EBioMedicine. 2024 Dec 21:111:105517. doi: 10.1016/j.ebiom.2024.105517. Online ahead of print.

Abstract

Background: Liver involvement is a common complication of coronavirus disease 2019 (COVID-19), especially in hospitalized patients. However, the underlying mechanisms involved are not fully understood.

Methods: Immunohistochemistry (IHC) staining of SARS-CoV-2 spike (S) and nucleocapsid (N) proteins was conducted on liver tissues from six patients with COVID-19. The 10x Genomics Visium CytAssist Spatial Gene Assay was designed to analyze liver transcriptomics. TCR CDR3 sequences were analyzed in DNA from liver tissues. Liver function indicators were retrospectively studied in 650 hospitalized patients with COVID-19.

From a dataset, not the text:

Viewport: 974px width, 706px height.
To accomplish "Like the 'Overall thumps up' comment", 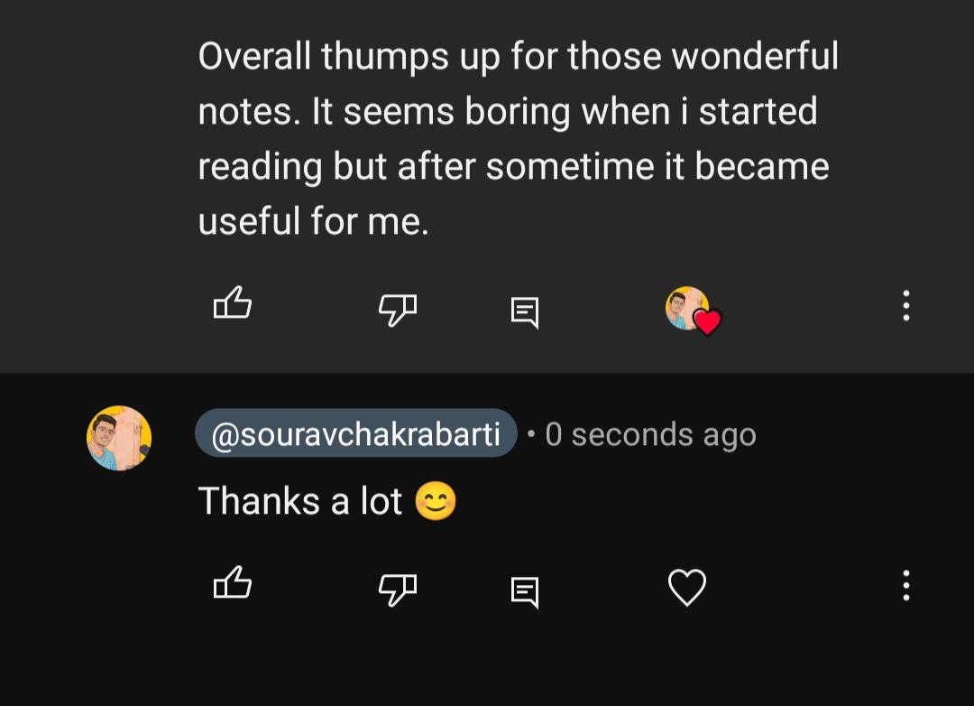I will tap(232, 303).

Findings: SARS-CoV-2 proteins were initially detected in the livers of naturally infected golden (Syrian) hamsters, prompting us to investigate the situation in clinical cases. Thus, we collected liver tissues from patients with abnormal liver biochemical values. Viral S and N proteins were detected in the livers of severe and deceased patients but not in those of moderate patients. We further demonstrated that hepatocytes and erythroid cells in hepatic sinusoids are major cells targeted by SARS-CoV-2. Immune cells, especially T cells, were enriched in surviving severe patients, characterized by enhanced CDR3α clonality and novel CDR3β recombination of the T-cell receptor. In contrast, hepatocyte apoptosis was triggered, and the transcription of albumin (ALB) was obviously impaired in the deceased patients. We then performed a retrospective study including patients with COVID-19. Serum aspartate aminotransferase (AST) and ALB levels at baseline significantly differed in the deceased cohort. However, AST regression did not decrease the risk of death. ALB recovery indicated clinical improvement, and declining or low serum ALB concentrations were associated with death.

Interpretation: This study provides clinical evidence for liver infection with SARS-CoV-2, insight into the impact of SARS-CoV-2 on the liver, and a potential way to evaluate the risk of death via assessing serum ALB concentration fluctuations in patients with COVID-19.

Funding: National Key R&D Program of China (2021YFC2300602), National Natural Science Foundation of China (92369110), National Natural Science Foundation of China (U23A20474), Shanghai Municipal Science and Technology Major Project (ZD2021CY001), Shanghai Jinshan District Medical and Health Technology Innovation Fund Project (2023-WS-31).

Keywords: ALB; COVID-19; Liver; SARS-COV-2; Spatial transcriptome.